[di Gabriele Sepio, pubblicato in «Il Sole 24 Ore» di sabato 14 dicembre 2024, pag. 28]
Proroga del nuovo regime iva per gli enti associativi e autorizzazione UE in dirittura d’arrivo per le misure fiscali del terzo settore. Il 2026 si preannuncia particolarmente importante per il mondo non profit con una serie di novità che incideranno già da quest’anno sui modelli organizzativi e sulla gestione degli enti. Iniziamo dalla novità più attesa in questi giorni. Ovvero dalla sospirata conferma, arrivata con il Comunicato di Palazzo Chigi del 9 dicembre, della proroga del nuovo regime IVA per le associazioni, destinato altrimenti ad entrare in vigore dal prossimo 1 gennaio. Il terzo e, a questo punto ultimo, rinvio della nuova disciplina si è presentato in una prima fase non proprio agevole a fronte delle insistenti richieste della commissione UE legate alle scadenze imposte dalla procedura di infrazione avviata ormai nel lontano 2010. La leva per giungere alla agognata proroga arriva dalla riforma fiscale. Il dl milleproroghe, passato al vaglio del CDM, specifica, infatti, che il rinvio al 1 gennaio 2026 si lega alla prevista razionalizzazione della disciplina dell’IVA per gli enti del Terzo settore da attuarsi nel contesto della delega fiscale (art. 7, L. 111/23). A rassicurare la Commissione, dunque, l’obiettivo non solo di adeguare il sistema interno alla direttiva UE ma anche di procedere ad un intervento di più ampio respiro in vista della definitiva entrata in vigore delle disposizioni fiscali per il terzo settore una volta sopraggiunta l’autorizzazione UE. Quest’ultima comporterà infatti puntuali conseguenze anche dal punto di vista IVA. Pensiamo al fatto che il regime di esenzione previsto per alcune prestazioni esenti (ad es. socio sanitarie, educative e dell’infanzia) di cui oggi beneficiano le ONLUS sarà esteso agli “enti del terzo settore non commerciali”.

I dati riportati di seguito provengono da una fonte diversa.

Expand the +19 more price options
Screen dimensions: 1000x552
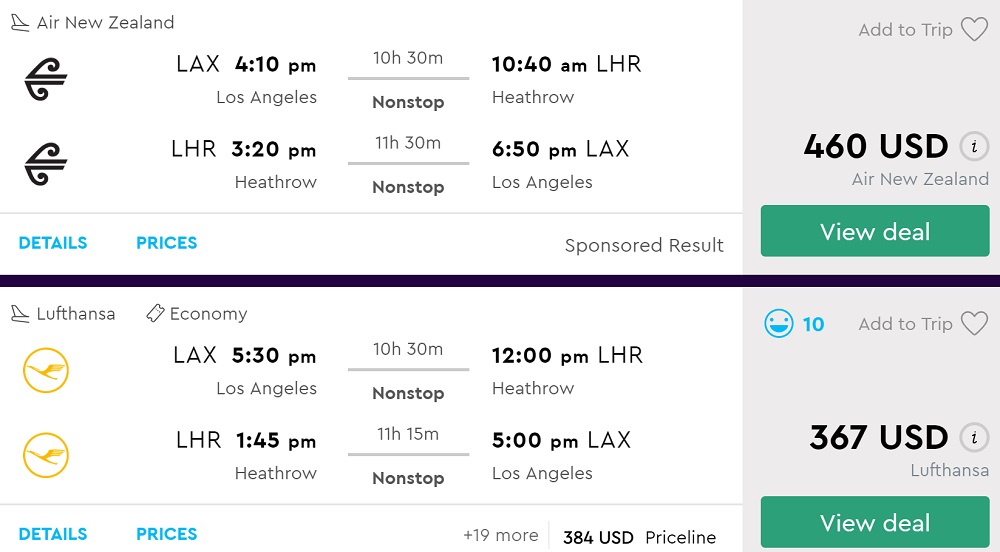pyautogui.click(x=500, y=536)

La concessione di un ulteriore anno di tempo sarà determinante, dunque, per provare a semplificare l’impatto della nuova disciplina iva sugli enti associativi tenuto conto che il nuovo regime interesserà alcune tra le entrate di maggior rilievo nei bilanci di tali realtà. Parliamo dei corrispettivi specifici ricevuti da enti sportivi, associazioni di promozione sociale, culturali nonché partititi politici, sindacati e organizzazioni di categoria con riferimento ad operazioni rese nei confronti di soci, associati o partecipanti a fronte di corrispettivi specifici. Pensiamo alle quote per la partecipazione a corsi, gite, o per la vendita di beni e servizi o la fruizione di spazi. A questo si aggiunge l’ingresso nel regime delle operazioni iva imponibili delle attività di somministrazione di alimenti e bevande da parte di APS iscritte nel registro del Ministero degli interni. Per molte realtà, dunque, si renderà necessaria l’apertura delle partita iva valutando anche la possibilità di fruire di eventuali dispense rispetto ai conseguenti adempimenti legati alla gestione del tributo (art. 36 bis DPR 633/73).

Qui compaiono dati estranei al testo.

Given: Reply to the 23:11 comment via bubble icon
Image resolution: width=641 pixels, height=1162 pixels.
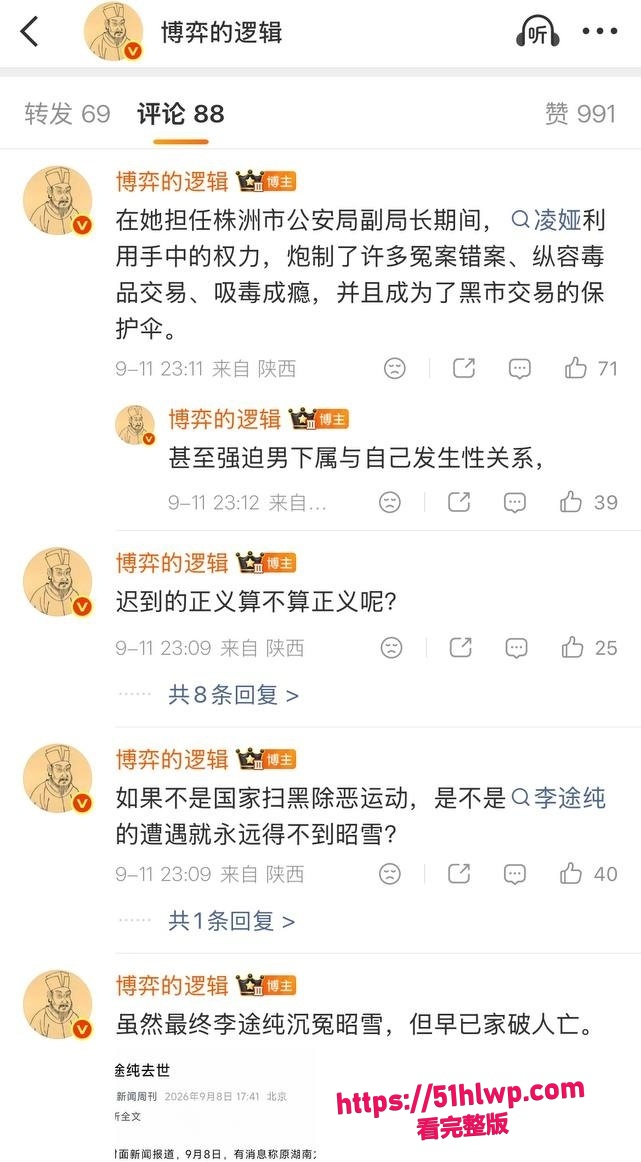Looking at the screenshot, I should (519, 368).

I profili su cui potrà giocarsi la carta della semplificazione sono diversi e partono principalmente dalla necessità di rispettare un principio di proporzionalità tra adempimenti e dimensione delle entrate. Per le realtà di più piccole dimensioni con entrate corrispettive di importo non rilevante si potrà valutare una dispensa più estesa dagli adempimenti mantenendo fuori campo iva le operazioni entro una determinata soglia ragionevole. Del resto il novellato art. 284 della Direttiva 2006/112 prevede la possibilità, per ciascuno Stato membro, di introdurre delle “soglie di franchigia”, differenziate sulla base di criteri oggettivi, con la possibilità di esentare i soggetti passivi da uno o più adempimenti, ivi incluso, a certe condizioni, l’obbligo di apertura di una posizione IVA.

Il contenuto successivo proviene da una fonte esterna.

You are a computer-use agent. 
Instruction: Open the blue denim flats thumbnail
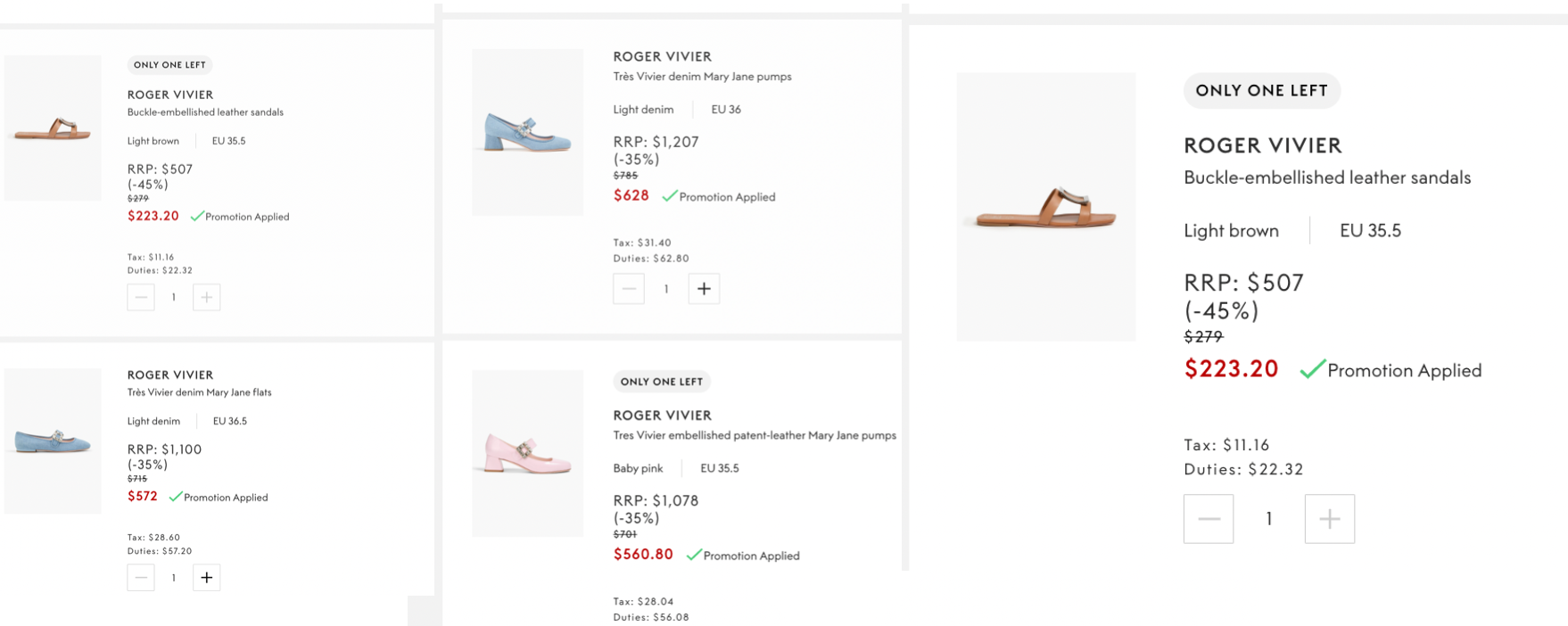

Altra chance per la semplificazione potrebbe arrivare dall’estensione del regime dei contribuenti minori (L. n. 190/2014) anche agli enti di tipo associativo, con ulteriori semplificazioni sotto il profilo della fatturazione. Una soluzione già adottata dal legislatore italiano per ODV e APS con entrate inferiori a 65 mila euro e che potrebbe essere estesa, a determinate condizioni, anche ad altri enti associativi uniformando la soglia del volume d’affari al limite degli 85 mila euro. Verrebbe cosi alleggerito il carico degli adempimenti utilizzando un regime già ampiamente collaudato.
Resta fermo che per le attività svolte dagli enti associativi in regime mutualistico, rivolte dunque a soci, associati, tesserati e iscritti, occorrerà verificare di volta in volta l’effettiva integrazione dei presupposti applicativi del tributo iva di carattere oggettivo e soggettivo. Circostanza che, anche a fronte dell’attrazione dei corrispettivi specifici nel regime di esenzione, non appare del tutto scontata.